電線が切れると、そこから先に電気が届かなくなります。C5の高さで脊髄が損傷されると、「そこより下」への指令が途絶え、筋肉が動かず・感覚も届かなくなります。
「完全に切れた(完全損傷)」か「一部残っている(不完全損傷)」かで、残る機能は大きく変わります。
主な原因。
C5頸髄損傷の原因は、大きく「外傷性(けがによるもの)」と「非外傷性(病気によるもの)」に分けられます。外傷性では、自動車事故・転倒・転落・スポーツ外傷が多く、特に頸椎に強い圧迫や過伸展の力がかかった際に生じます。非外傷性では、頸椎症(骨の変形による脊髄の圧迫)・腫瘍・炎症性疾患などが原因になります。
一次損傷後の生化学的カスケード:外傷による直接的な一次損傷の後、細胞壊死・虚血・炎症・グルタミン酸毒性などによる二次損傷が進行します。この二次損傷が損傷の拡大を引き起こすため、急性期の神経保護(コルチコステロイド等)が議論されています。ただしメチルプレドニゾロンの使用は現在も議論が続いており、施設の方針に従うことが推奨されます。
急性期の外科的介入:脊髄の減圧(圧迫物の除去)と脊椎固定(金属ロッド・スクリュー等による安定化)が急性期の主な外科的治療です。早期減圧(受傷後24時間以内)が予後改善に関与するとの報告があります(Wilson et al., 2017)。
他の損傷レベルとの違い。
「C4とC5では何が違うの?」「C6になると手が使えるの?」——損傷レベルによって残る機能は大きく変わります。以下の比較表で確認してください。
| 損傷レベル | C5(本記事) | C4(上位) | C6(下位) |
|---|---|---|---|
| 肩の外転 | 残存する | 困難 | 残存する |
| 肘の屈曲 | 残存する | 困難 | 残存する |
| 手首の背屈 | 困難 | 困難 | 残存する |
| 手指の操作 | 困難 | 困難 | 困難(一部残存も) |
| 人工呼吸器 | 通常不要 | 必要なことが多い | 通常不要 |
評価方法。
C5頸髄損傷の正確な評価は、リハビリ計画の土台となります。以下の2種類の評価が行われます。
担当の医師やセラピストに「ASIA分類は何ですか?」「完全損傷ですか・不完全損傷ですか?」と確認しましょう。この情報がリハビリ目標を立てる出発点になります。
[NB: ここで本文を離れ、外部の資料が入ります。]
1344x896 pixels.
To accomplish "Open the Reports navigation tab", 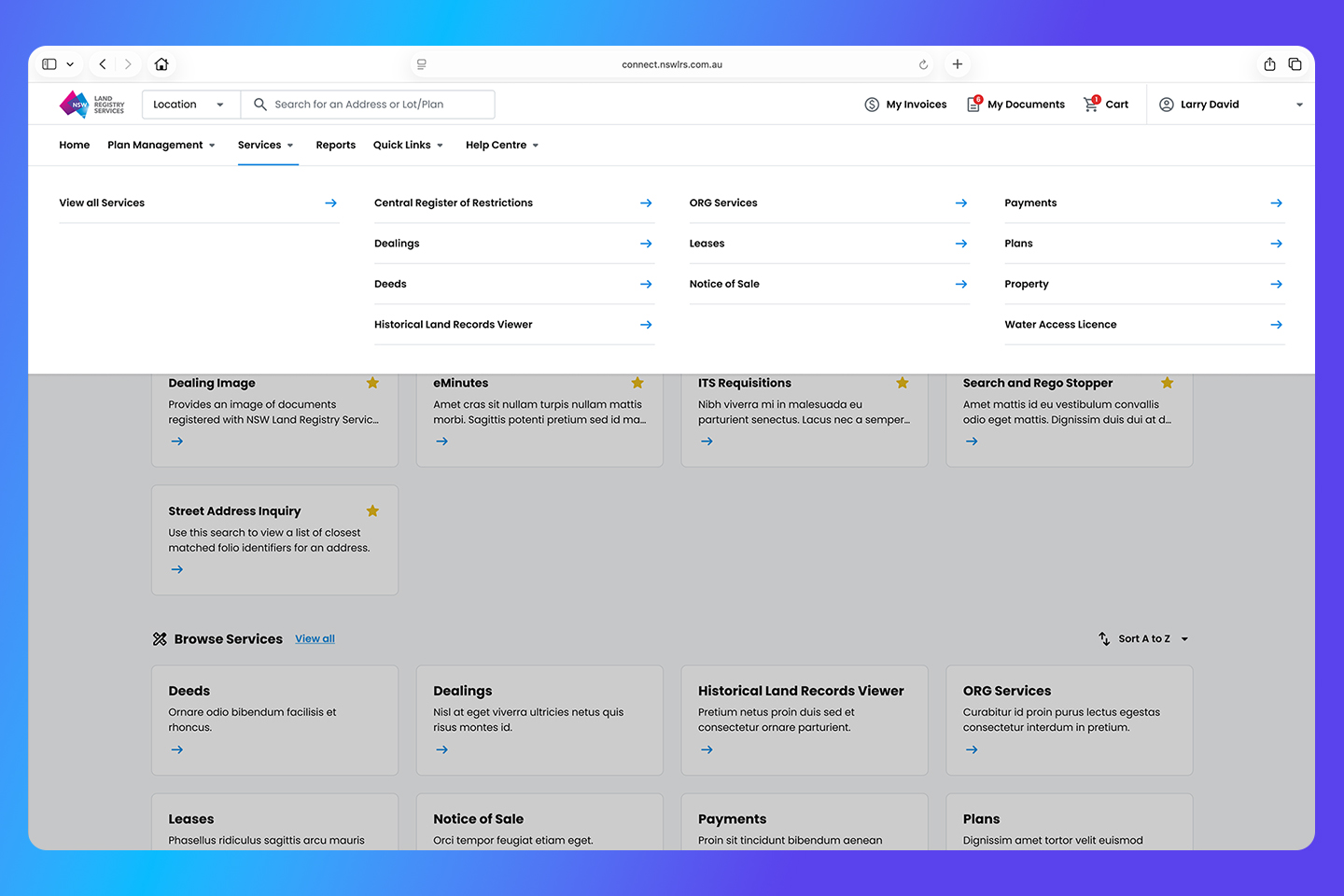I will (x=335, y=146).
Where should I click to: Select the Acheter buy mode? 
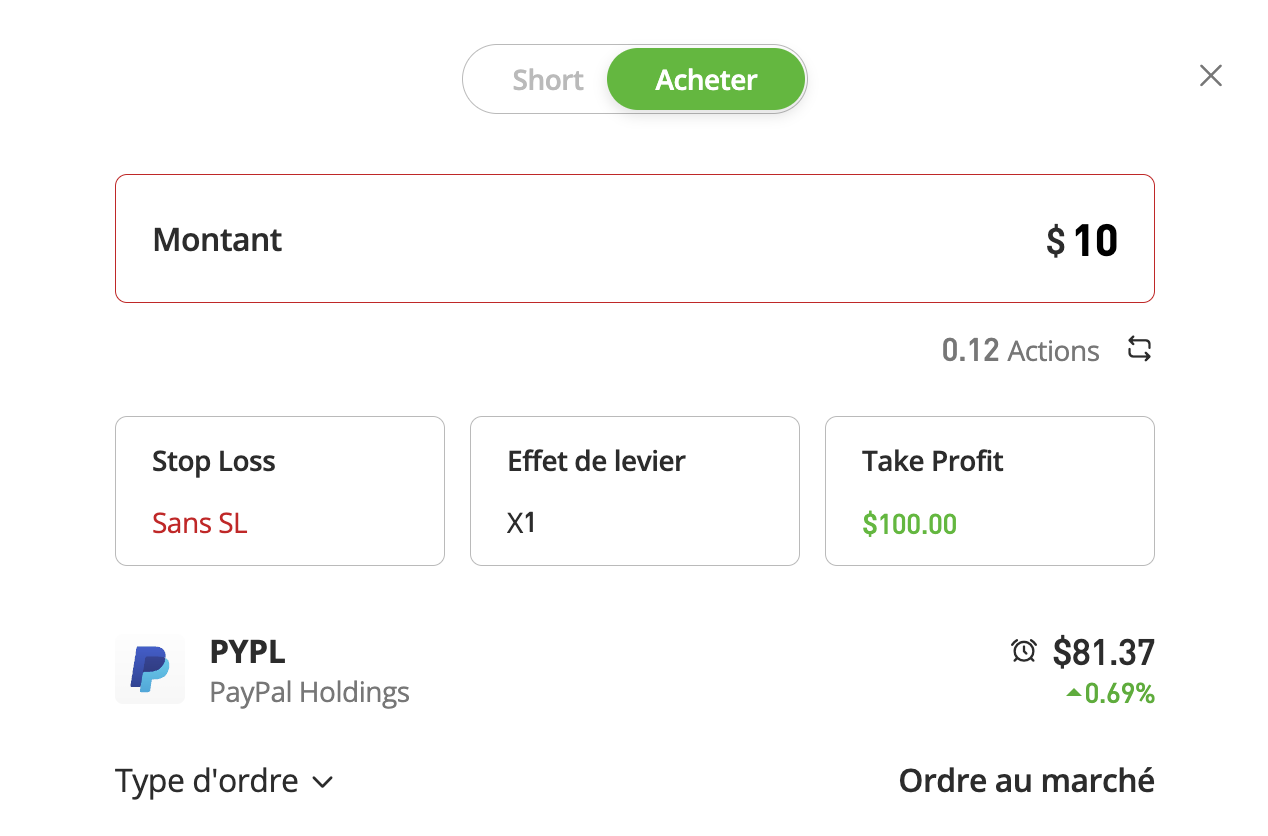coord(706,79)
受傷直後の評価より、脊髄ショックが解消した後の評価の方が、予後をより正確に反映します。数週間後に再評価が行われることを覚えておきましょう。
回復への道のり。
C5損傷のリハビリは、多職種が連携して進める長期的なプロセスです。急性期から在宅復帰後まで、段階に応じたアプローチが必要です。
三角筋・上腕二頭筋など残存する筋肉の筋力強化訓練を行います。関節の拘縮(こうしゅく:関節が固まってしまうこと)を予防するための受動的な関節可動域訓練も重要です。バランス訓練・姿勢訓練を通じて、座位の安定性を高めます。機能的電気刺激(FES)を使って筋肉を収縮させ、筋力増強を図る手法も用いられます。
食事・着替え・整容などのADL(日常生活動作)訓練を行います。適応具(特別なスプーン・フォーク等)や補助具の活用方法を習得します。電動車椅子の操作訓練や、環境制御装置(照明・家電を音声や視線で操作)の導入も支援します。手の微細運動(ボタンの留め外し・ジッパー操作等)の訓練も含まれます。
話すことが難しい場合は、文字盤・電子機器・視線追跡デバイスなどの代替コミュニケーション手段(AAC)の活用を支援します。嚥下(えんげ:飲み込む機能)が低下している場合は、誤嚥(ごえん:食べ物が気道に入ること)を防ぐ嚥下訓練も行います。
慢性疼痛(まんせいとうつう:長期的な痛み)の管理には、薬物療法(神経痛薬・抗てんかん薬等)と非薬物療法(理学療法・行動療法)を組み合わせます。膀胱・腸の管理プログラム(排泄スケジュール・カテーテル等)の導入も、日常生活の質向上に不可欠です。定期的な体位変換による褥瘡(じょくそう:床ずれ)予防も重要です。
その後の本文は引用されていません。